Heathrow has asked the regulator for £2.8 billion to compensate it for the losses it has incurred due to coronavirus. The money would be paid to the airport by the airlines using it via an increase in ticket prices. British Airways passengers would be on the hook for roughly half, so circa £1.4 billion.
Whilst you would have expected the claim to be thrown out, the CAA is allowing it to proceed.

On Friday, the CAA – which is technically an independent regulatar and not a Government body – published a document which says, basically, that it doesn’t know what to do.
The CAA said that the full £2.8 billion claim seems ‘disproportionate’. (The original claim was for £1.7 billion but Heathrow has now raised this by an extra £1.1 billion.)
This isn’t surprising when you remember that Heathrow’s entire turnover for 2019 was just £3.0 billion.

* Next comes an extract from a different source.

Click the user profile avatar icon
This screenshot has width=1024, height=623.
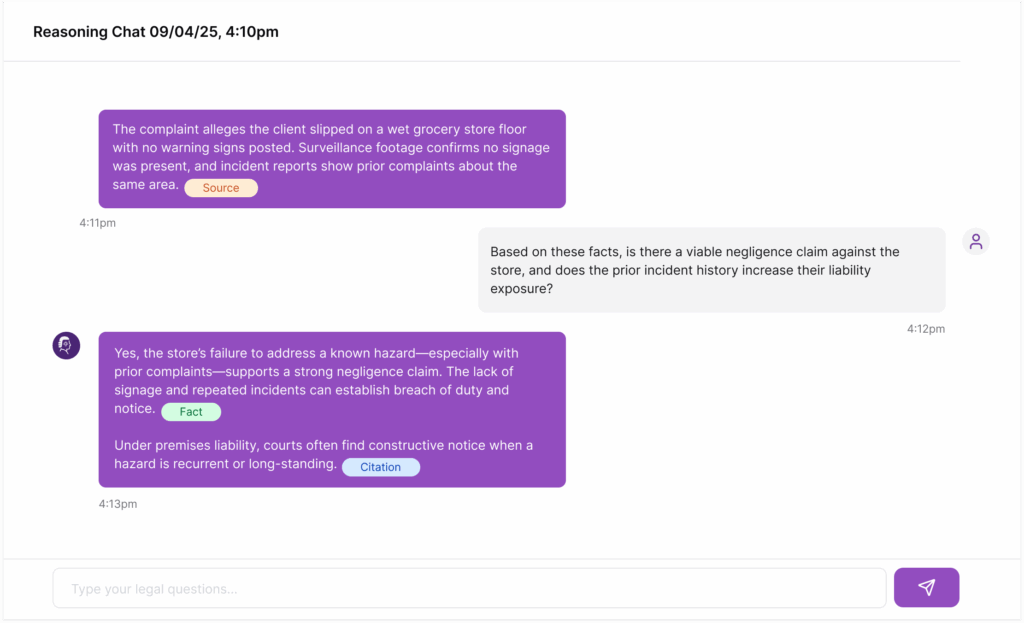click(976, 241)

The airport isn’t asking to be paid 11 months of profits – it wants to be paid 11 months of turnover.
The CAA has, however, extended its consultation period to (de facto) give the airlines more time to suggest how much they think they would like to hand over.

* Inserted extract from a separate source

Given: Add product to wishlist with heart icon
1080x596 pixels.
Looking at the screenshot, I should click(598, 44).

IAG, parent of British Airways, unsurprisingly believes that the sum should be zero. It points out that Heathrow has paid £4 billion in dividends to its shareholders in recent years, and as these include the Qatari and Chinese Governments they are not exactly strapped for cash.
Quoted in The Times, IAG said:
“It’s not fair nor reasonable to ask consumers to bail out Heathrow. It’s a wealthy, privately owned company which should seek funds from its shareholders, as many other businesses in our industry have done to weather this pandemic.”
Heathrow believes that a failure to make airline passengers bail it out will:
“undermine the perception of investing in the UK and the Government’s Global Britain agenda.”
Paul Smith, Director of the CAA, said:at the UK Civil Aviation Authority, said:
“In these exceptional circumstances we are persuaded that there are real issues we need to address to protect Heathrow’s consumers. However, in our view Heathrow’s proposals are not in the best interests of consumers. Although we propose to reject its disproportionate request, we are issuing a final consultation on whether a more limited and targeted intervention is warranted now or whether it is in consumers’ best interests to consider these issues as part of developing a new longer-term regulatory settlement, which will begin at the start of next year.”
IAG’s £1.4 billion share of the £2.8 billion, if Heathrow was successful in recovering the full sum it is claiming, would not be handed over in cash up front. It would be funded by an extra levy added to all British Airways flight tickets from Heathrow via an increase in the Regulatory Asset Base.
All other airlines using Heathrow would be in the same position, but clearly BA would be hit the hardest by a substantial margin.
The extended consultation period ends on 5th March.